Weder Kirkpatrick noch Wright denken, dass Nemesis eine Störung in der Oortischen Wolke verursacht und Kometen ins innere Sonnensystem schleudert weil sie der Meinung sind, dass dieses Objekt eine mehr moderate Umlaufbahn hat. Sie bevorzugen den Namen „Tyche“ (die gute Schwester). Unabhängig davon was sie erhoffen zu finden, wird der Fokus von WISE nicht auf eine bestimmte Region des Himmels beschränkt bleiben
Das tolle an WISE wie auch an 2MASS ist, dass mit diesen beiden Instrumenten eine Ganzhimmels-Durchmusterung durchgeführt werden kann. Es wird zwar einige Regionen geben, wie z. B die galaktische Ebene, wo die Beobachtungen weniger gut ansprechen oder Himmelareale, die besonders reich an Objekten sind, aber dennoch werden wird auch in diesen Bereichen gesucht werden. Es wird also keine Region bevorzugt observiert.
Die Forscher werden vielleicht erst Mitte 2013 eine Antwort auf die Frage zu Nemesis bekommen. WISE muss den Himmel zweimal scannen, um Objekte aufgrund von Bewegungen vor dem Hintergrund des Sternenhimmels zu identifizieren. Nur so können die Forscher feststellen, wie weit entfernt von der Sonne sie ihre Bahn ziehen.
Kirkpatrick vermutet, dass die Suche nach "Nemesis-Kandidaten" bis Mittte 2012 abgeschlossen sein wird. Und dann wird es noch bis zu einem Jahr dauern, bis die Folgebeobachtungen beendet sein werden.
Selbst wenn Nemesis nicht gefunden werden sollte wird das WISE-Teleskop helfen, Licht in die dunkelsten und fernsten Ecken unseres Sonnensystems zu bringen.

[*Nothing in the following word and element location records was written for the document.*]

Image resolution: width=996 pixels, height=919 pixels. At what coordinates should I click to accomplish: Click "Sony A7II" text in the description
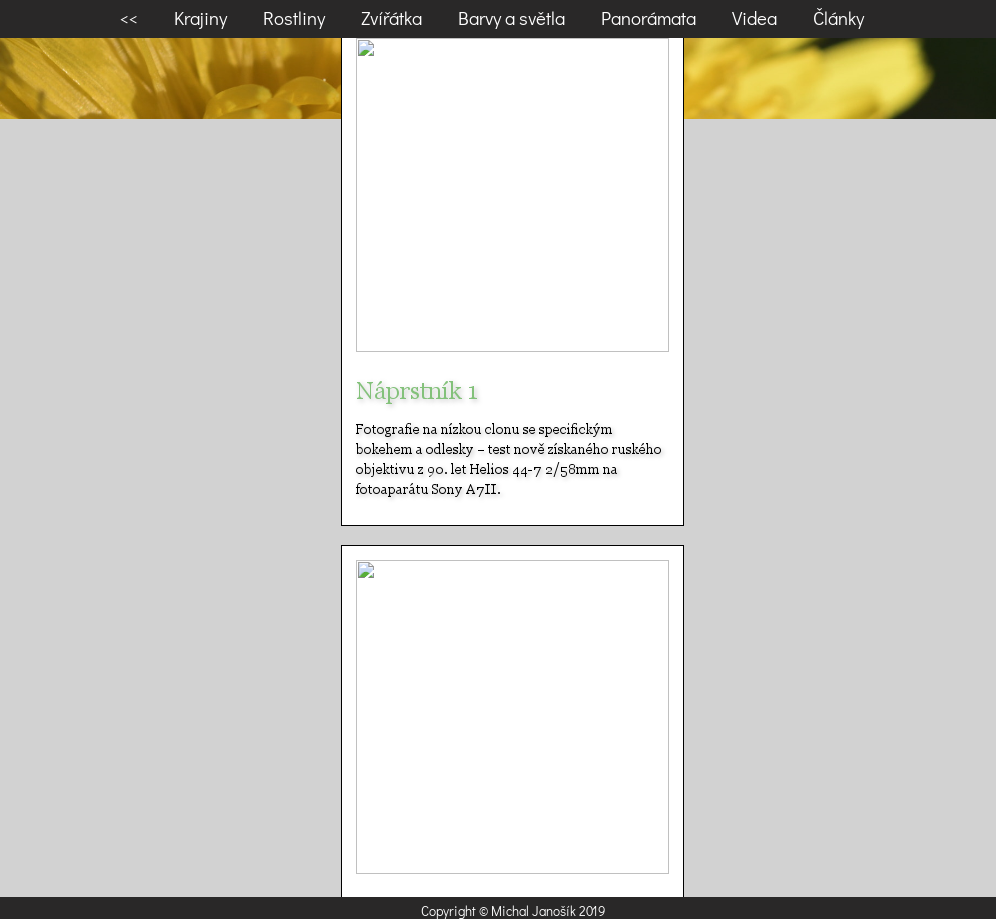[465, 489]
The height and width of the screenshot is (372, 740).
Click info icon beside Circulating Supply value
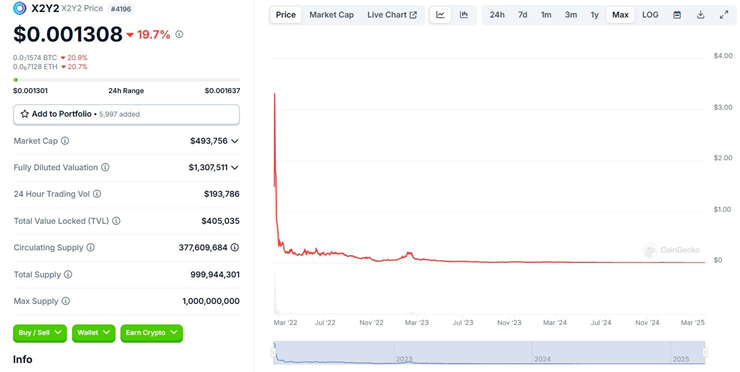pos(235,247)
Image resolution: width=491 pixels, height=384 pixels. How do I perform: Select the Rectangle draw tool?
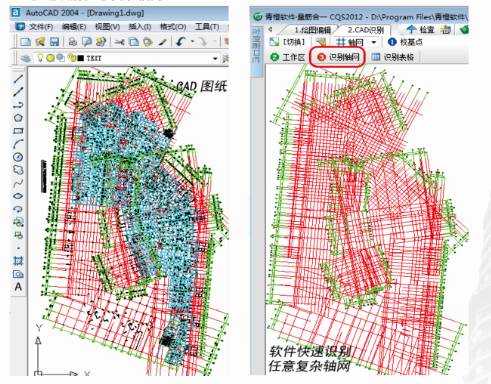18,131
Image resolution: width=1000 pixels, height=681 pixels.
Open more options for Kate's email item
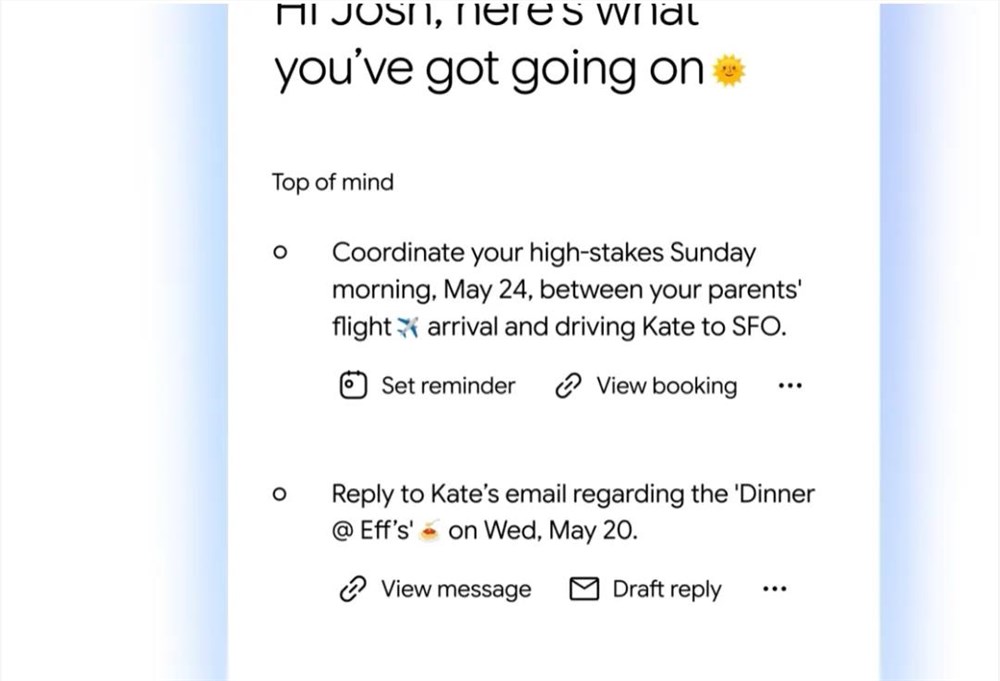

Dieses Teleskop kann genutzt werden um nach Zwergplaneten Ausschau zu halten, welche die Sonne nicht in der Ekliptikebene umkreisen. Objekte, die zur Oortschen Wolke gehören, sind zu klein und zu weit weg um von WISE entdeckt werden zu können. Aber dieses Teleskop wird in der Lage sein, potentiell gefährliche Kometen und Asteroiden in größerer Erdnähe zu verfolgen.